(Saved data entries)
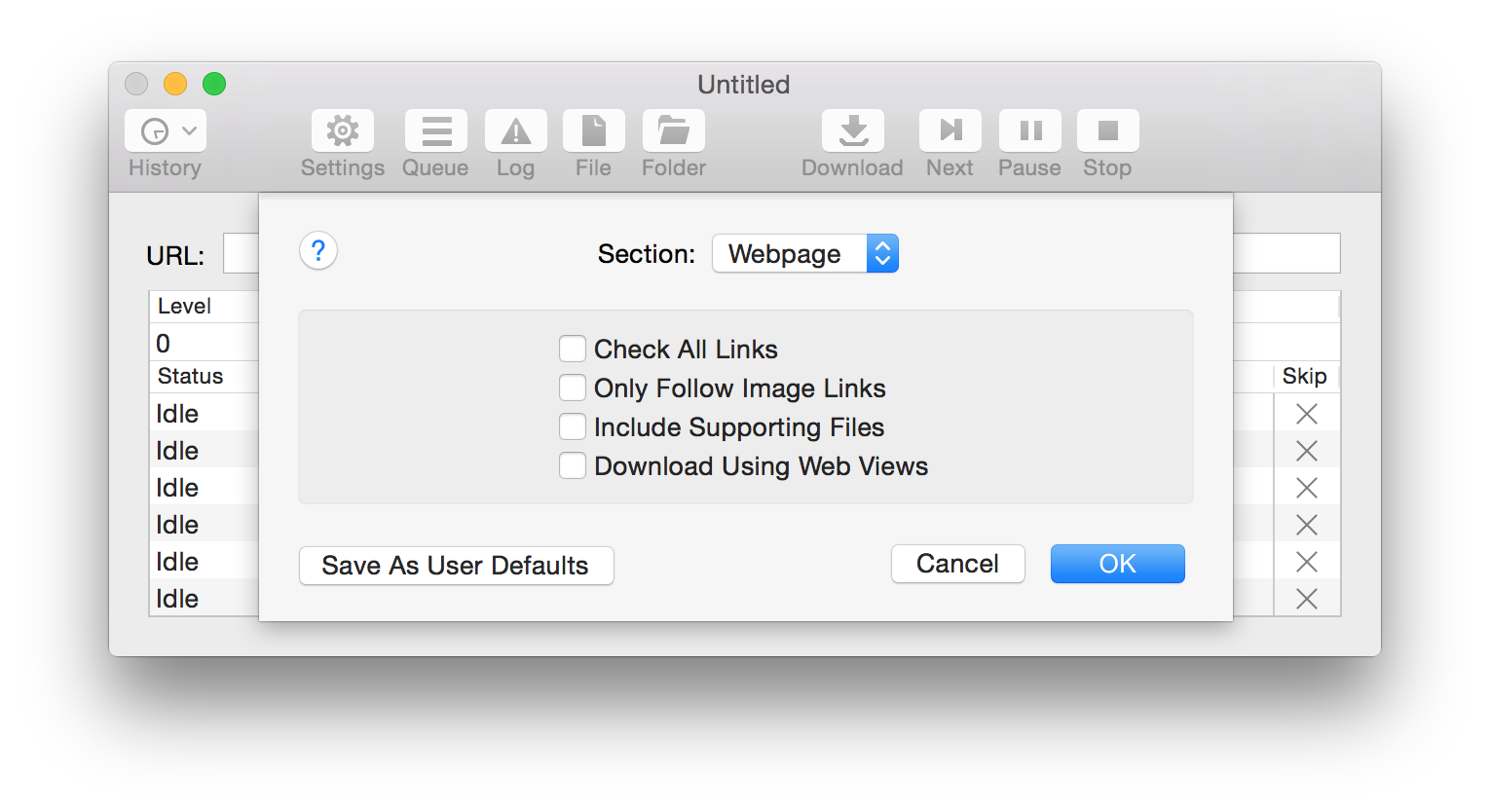Expand the History dropdown button
The width and height of the screenshot is (1490, 812).
pyautogui.click(x=166, y=131)
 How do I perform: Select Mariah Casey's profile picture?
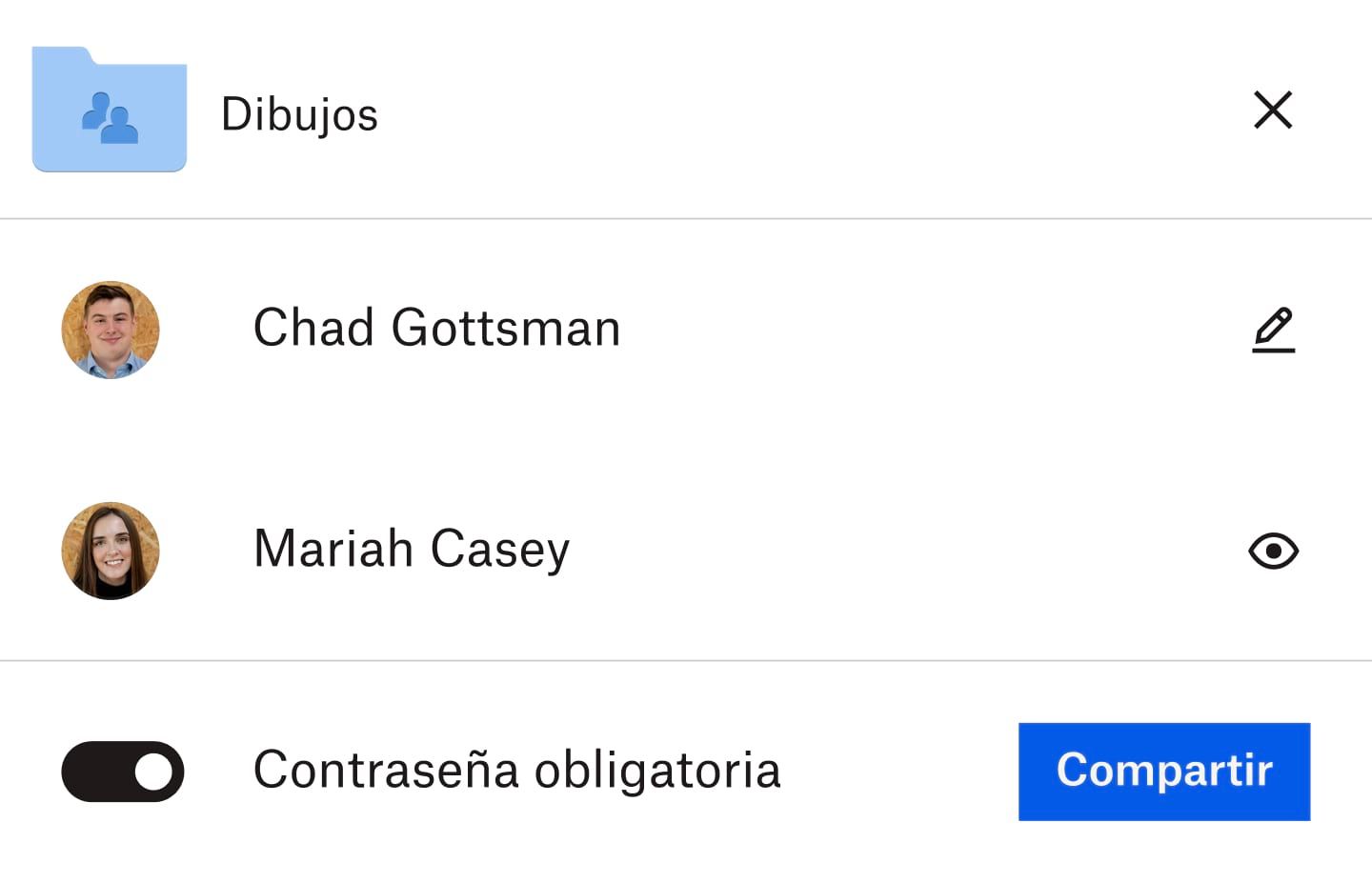pyautogui.click(x=110, y=551)
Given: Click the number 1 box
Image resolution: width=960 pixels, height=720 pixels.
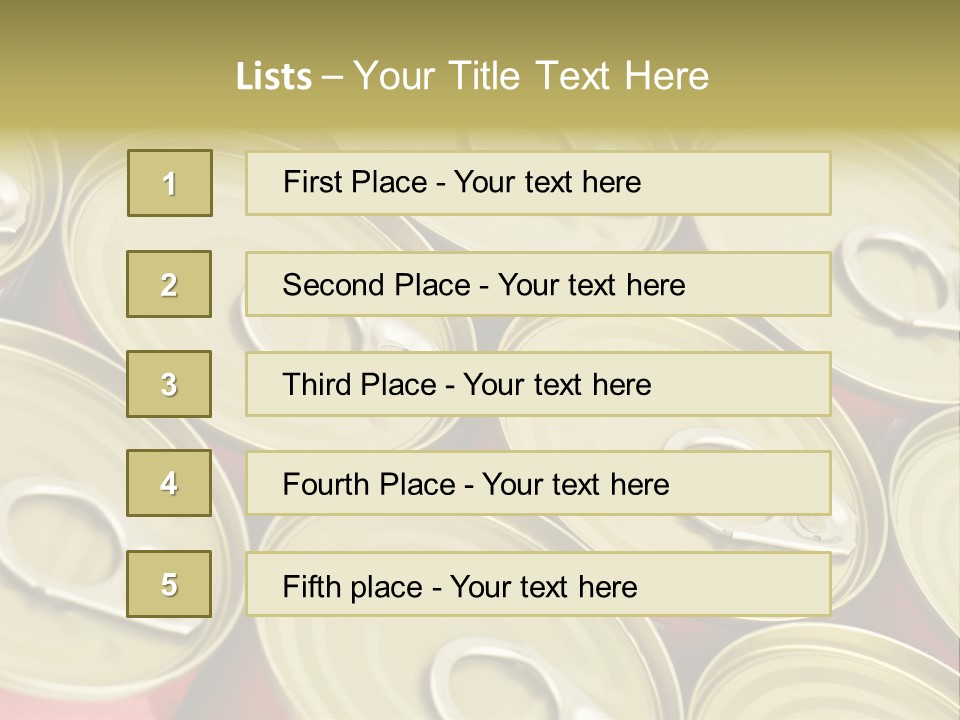Looking at the screenshot, I should (170, 183).
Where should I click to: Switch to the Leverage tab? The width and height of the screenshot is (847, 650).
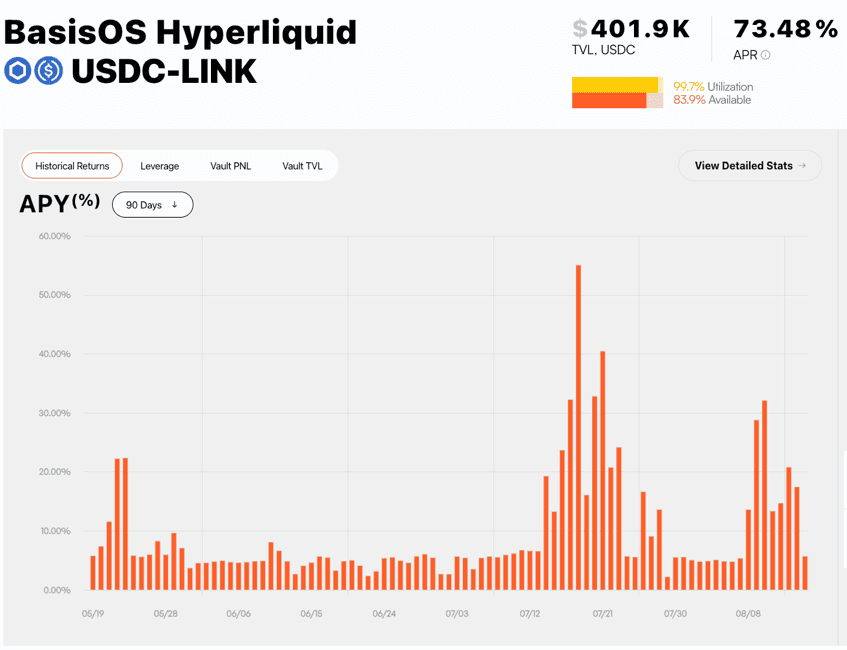[159, 166]
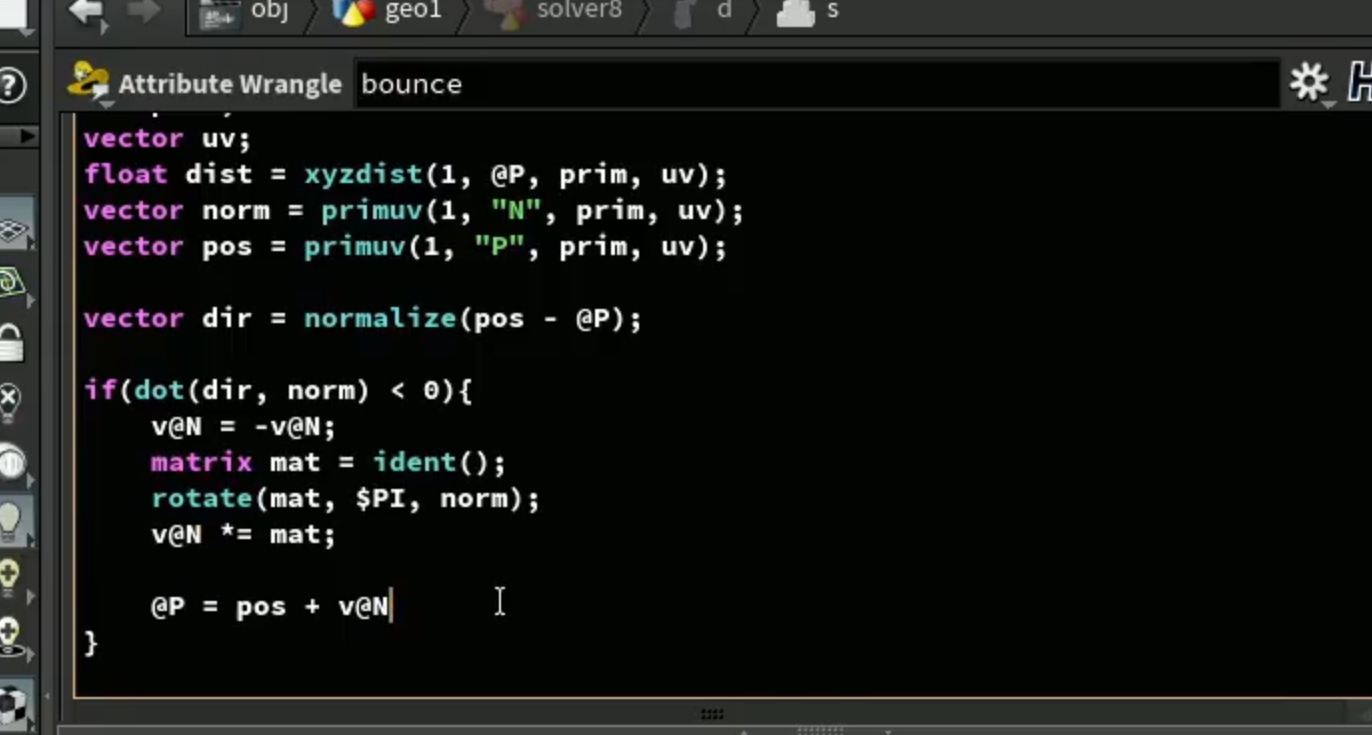Select the s path segment
Viewport: 1372px width, 735px height.
(808, 12)
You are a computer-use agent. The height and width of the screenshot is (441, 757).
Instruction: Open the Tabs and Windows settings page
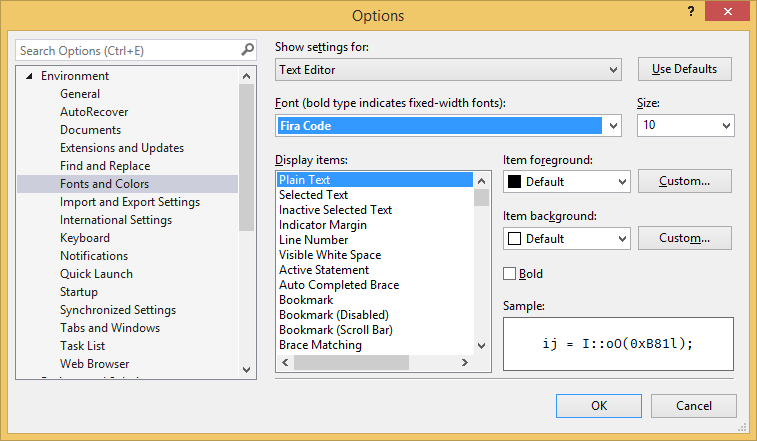pos(109,328)
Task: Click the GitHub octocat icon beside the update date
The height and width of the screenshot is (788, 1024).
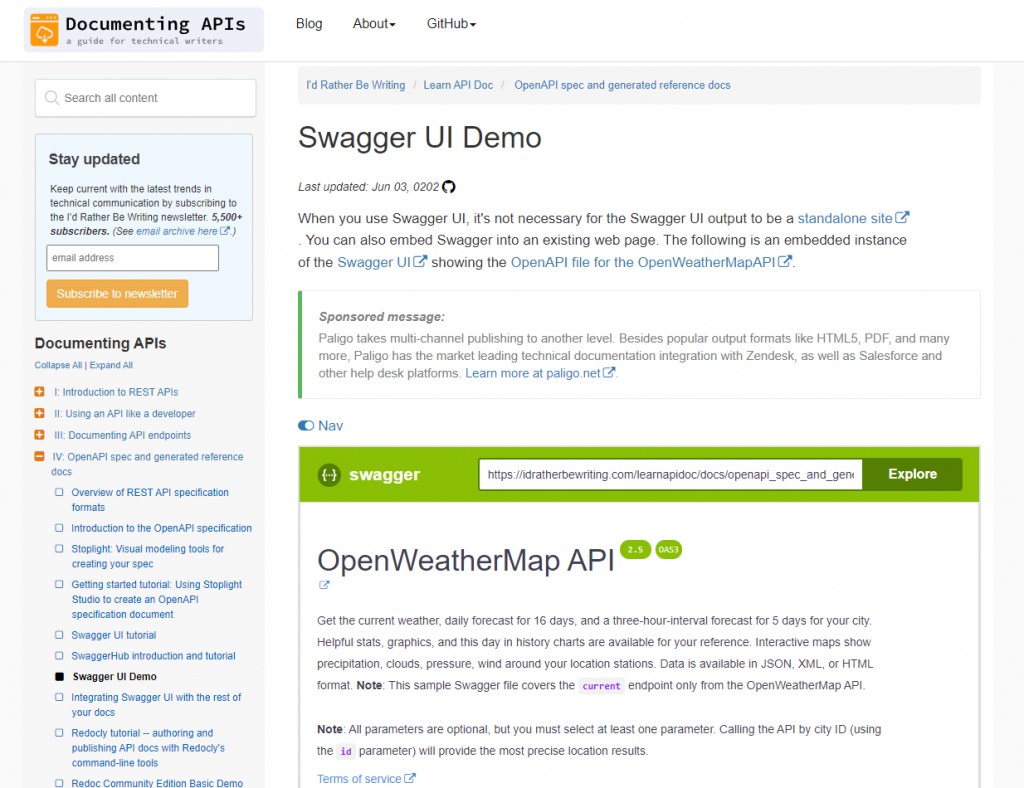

**WORK TO COMPLETE**
Your response should consist solely of the lines from the line with "Task: Click the" through the last line of the entries above, printed exactly and without pictures.

**THE COMPLETED TASK**
Task: Click the GitHub octocat icon beside the update date
The height and width of the screenshot is (788, 1024).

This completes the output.